À la préparation des semoirs à maïs et à céréales, les éleveurs laitiers sont contaminés par les pesticides qui enrobent les semences. C’est ce que démontre l’étude Pestexpo Semis. Il faut porter des équipements de protection individuelle.
Pierre Lebailly, responsable de l’axe Cancers et prévention de l’unité de recherche Anticipe basée à Caen (Calvados)(1), plante d’emblée le décor :« Les semenciers affirment que la qualité des enrobages des semences traitées aux pesticides protège les agriculteurs utilisateurs d’une exposition. L’étude PestExpo Semis montre le contraire. Elle met en évidence une exposition aux pesticides qui n’est pas due à l’air ambiant de la ferme mais à la préparation du semoir et au semis. » L’exposition est plus faible que lors d’autres pratiques agricoles, « mais elle a lieu sur plusieurs semaines durant les semis d’automne (céréales) et de printemps (maïs) », pointe-t-il.
Risque de cancers
L’étude Agriculture et cancer (Agrican), lancée il y a vingt ans, a mis la puce à l’oreille de l’équipe de chercheurs. « Les résultats de 2020 montrent une augmentation du risque de cancers de la prostate et de la vessie, des myélomes multiples ou des leucémies lymphoïdes chroniques quand les semences de colza, de céréales, de maïs et des protéagineux sont traitées », détaille Jérémie Le Goff, ingénieur dans l’unité Anticipe. « En limitant l’exposition, on peut penser qu’on limite aussi le risque de cancers. » À l’automne 2020 et au printemps 2021, ses collègues et lui ont travaillé en étroite collaboration avec la MSA Côtes normandes. Ils ont réalisé 800 dosages de deux matières actives sur 35 participants bas-normands dont 17 en élevages laitiers et 18 en céréales.
Maïs : ne pas rouler les sacs vides sur les cuisses
Leur analyse révèle une contamination cutanée, qui n’est pas homogène sur tout le corps. Elle a principalement lieu durant la préparation du semoir. Celle au semis lui est deux à trois fois inférieure. Les résultats sont détaillés dans l’infographie ci-dessous.
« L’exposition est plus ou moins importante selon les individus, précise Jérémie Le Goff. Pour le maïs, elle varie d’un facteur 30 à la préparation du semoir. Les sacs vides roulés sur les cuisses augmentent l’exposition totale. » Pour éviter cette manipulation, Marie-Pierre Dupont, conseillère en prévention à la MSA Côtes normandes, propose leur mise en fagots. « L’étude PestExpo Semis montre la nécessité d’équipements de protection individuelle [EPI], élargit-elle. Les gants en nitrile sont indispensables. Ils doivent être rincés après chaque utilisation. Le port du tablier en nitrile et du masque anti-poussières FPP3 est adapté en fonction des interventions sur le semoir et au champ. »(voir les photos).
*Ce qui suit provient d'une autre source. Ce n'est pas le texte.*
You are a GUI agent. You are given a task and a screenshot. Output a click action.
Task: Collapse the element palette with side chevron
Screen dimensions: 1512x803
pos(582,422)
En amont de la préparation peuvent être anticipés des risques tels que le débordement du semoir à céréales au remplissage.
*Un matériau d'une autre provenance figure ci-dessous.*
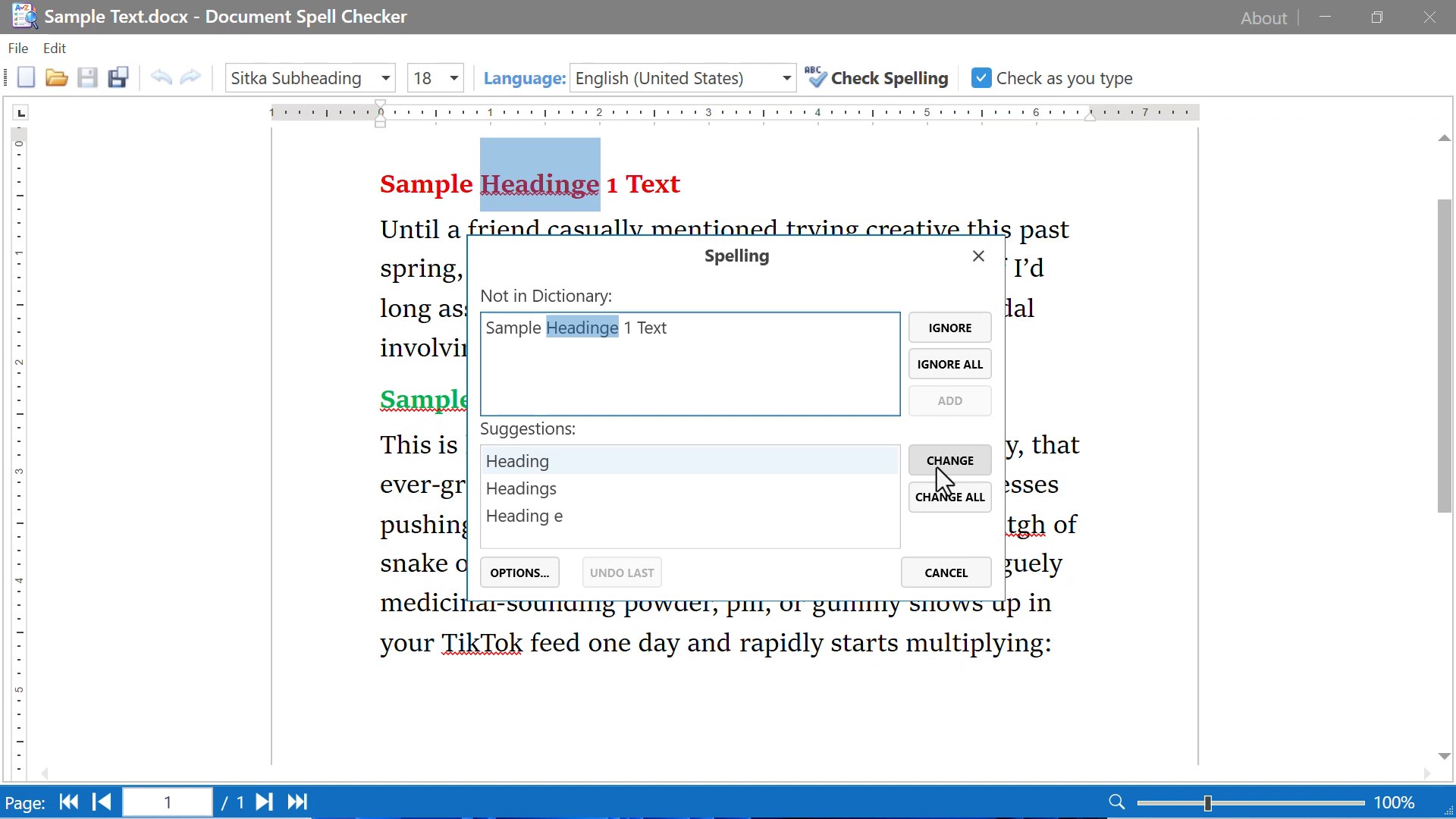Click the Save All icon
This screenshot has width=1456, height=819.
coord(118,78)
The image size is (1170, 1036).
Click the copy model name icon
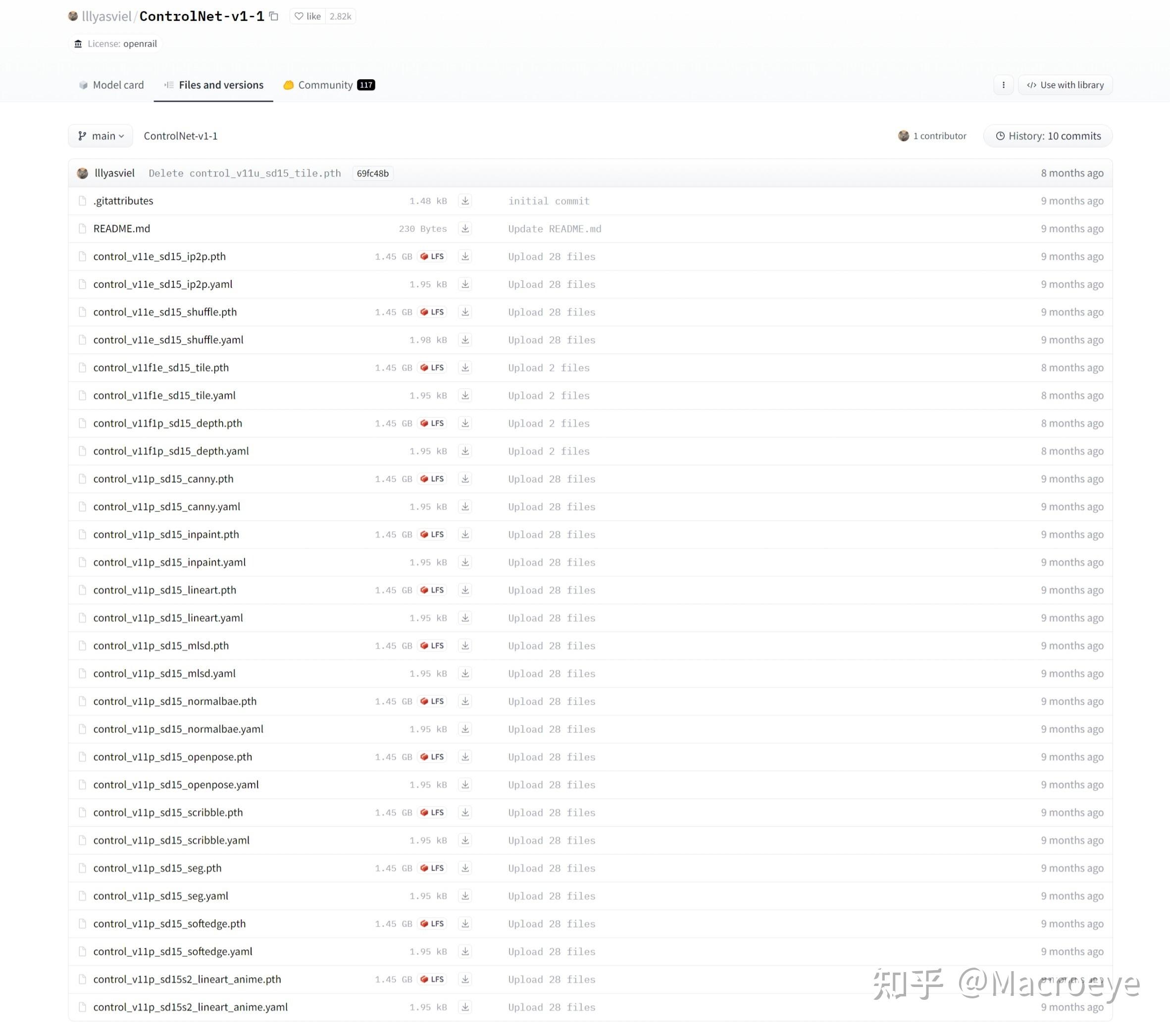click(x=274, y=16)
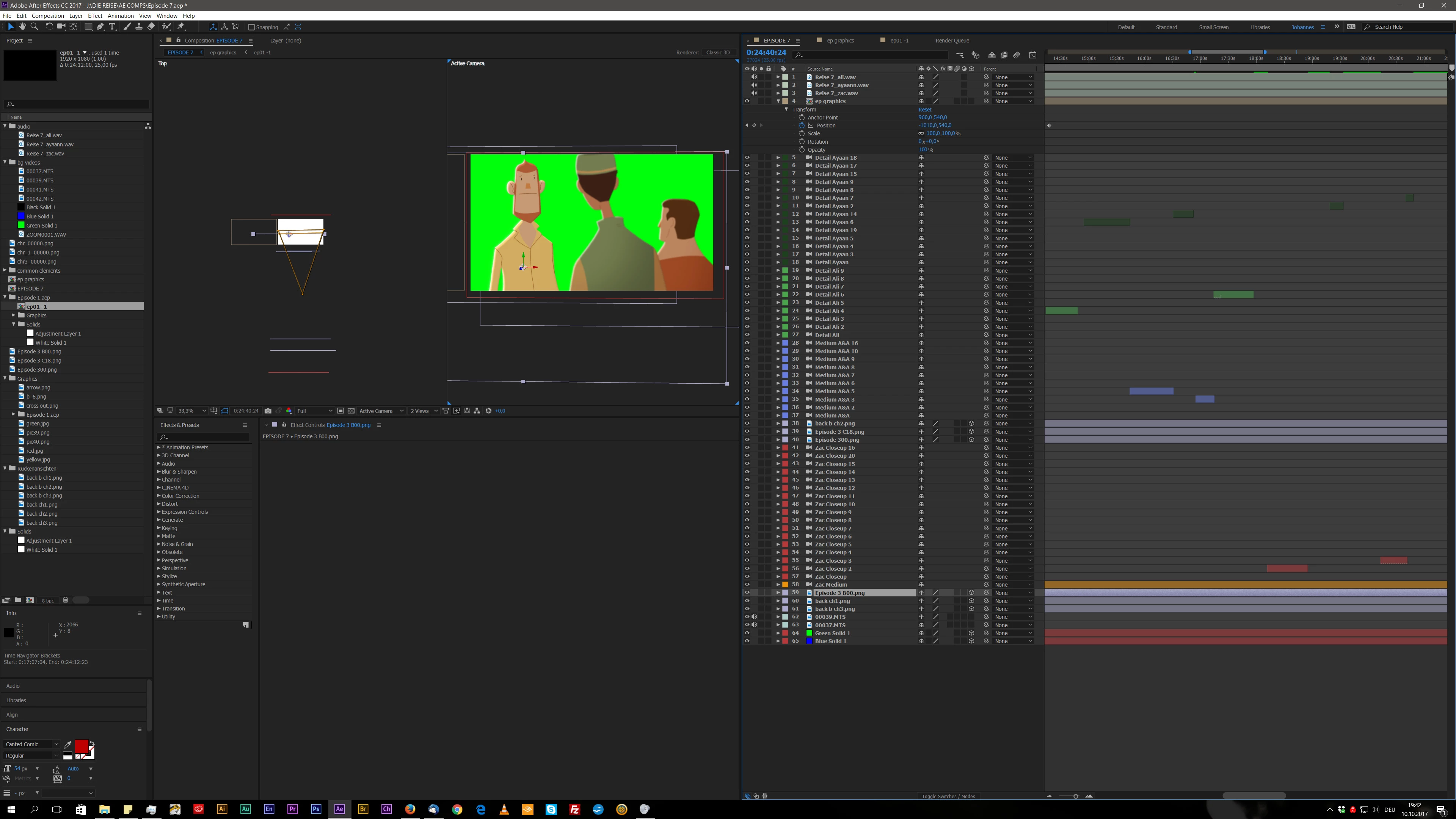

Céréales : proscrire les big bags d’aliments à veaux
« Il faut adapter la quantité de semences à la surface de la parcelle pour limiter les vidanges. Si la quantité du big bag est insuffisante ou plus importante que la trémie du semoir, on peut prévoir une trémie intermédiaire. » Vérifier aussi la solidité de ses sangles et proscrire les big bags d’engrais et d’aliments à veaux, qui peuvent se déchirer. En aval des semis, il faut gérer le nettoyage du semoir. Même si PestExpo Semis n’a pour l’instant pas de résultats durant cette phase, cela n’empêche pas de porter des équipements de protection. « La combinaison produits chimiques complète jetable, les gants et le masque anti-poussières sont fortement recommandés, surtout si une soufflette sur compresseur est utilisée. »
Semoirs mal conçus
De son côté, Grégory Wojnciz, salarié de la SARL AgriTLC (Calvados) qui a participé à la réalisation de cet article, pointe du doigt la nécessité pour les constructeurs d’améliorer l’ergonomie des semoirs, en particulier pour leur réglage et leur vidange. « Il y a certes le risque d’exposition aux pesticides mais aussi celui de tomber, de se coincer les doigts, etc. » Il a ajouté une marche sur le semoir à céréales et fixé un jerrican d’eau pour rincer les gants et ses mains dans le champ. Il réfléchit à un compartiment hermétique de rangement des EPI une fois ceux-ci nettoyés. Enfin, il se douche et change de vêtements en fin de journée avant de retrouver sa famille.
(1) Anticipe est une unité de recherche interdisciplinaire rassemblant les CHU et le Centre de lutte contre le cancer François-Baclesse de Caen (Calvados), l’Inserm et l’université Caen Normandie.